Dataset entries =

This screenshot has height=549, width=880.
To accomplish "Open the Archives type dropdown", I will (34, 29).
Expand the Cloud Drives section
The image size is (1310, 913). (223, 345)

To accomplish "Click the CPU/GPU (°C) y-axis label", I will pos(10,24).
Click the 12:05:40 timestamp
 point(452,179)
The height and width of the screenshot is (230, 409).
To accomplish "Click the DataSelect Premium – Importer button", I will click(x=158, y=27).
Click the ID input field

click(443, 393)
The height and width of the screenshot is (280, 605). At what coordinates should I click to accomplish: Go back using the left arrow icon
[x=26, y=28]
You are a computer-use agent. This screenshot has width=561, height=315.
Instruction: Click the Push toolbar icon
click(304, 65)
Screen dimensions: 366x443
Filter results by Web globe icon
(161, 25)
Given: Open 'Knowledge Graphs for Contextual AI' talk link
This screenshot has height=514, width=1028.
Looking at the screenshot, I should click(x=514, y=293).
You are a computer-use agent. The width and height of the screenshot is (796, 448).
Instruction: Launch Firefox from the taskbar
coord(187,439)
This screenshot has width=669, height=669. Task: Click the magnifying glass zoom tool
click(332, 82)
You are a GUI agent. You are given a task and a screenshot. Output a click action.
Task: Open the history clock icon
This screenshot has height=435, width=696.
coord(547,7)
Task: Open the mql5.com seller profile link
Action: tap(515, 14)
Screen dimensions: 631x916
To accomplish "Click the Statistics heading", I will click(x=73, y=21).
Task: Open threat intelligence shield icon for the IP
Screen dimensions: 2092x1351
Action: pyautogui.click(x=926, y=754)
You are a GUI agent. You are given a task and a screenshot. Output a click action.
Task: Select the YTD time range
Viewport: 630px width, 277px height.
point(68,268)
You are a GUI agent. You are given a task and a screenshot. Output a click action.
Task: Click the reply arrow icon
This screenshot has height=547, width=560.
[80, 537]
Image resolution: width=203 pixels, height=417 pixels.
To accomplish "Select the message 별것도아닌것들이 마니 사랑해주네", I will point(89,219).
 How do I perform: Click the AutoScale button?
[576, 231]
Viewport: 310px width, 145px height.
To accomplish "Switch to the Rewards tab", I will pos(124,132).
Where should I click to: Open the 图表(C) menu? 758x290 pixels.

AIM = Which lines in the entries above contain the word "Viewport"? Collect every such line. Case counts.

FINAL RESULT =
Viewport: 630px width, 277px height.
Viewport: 310px width, 145px height.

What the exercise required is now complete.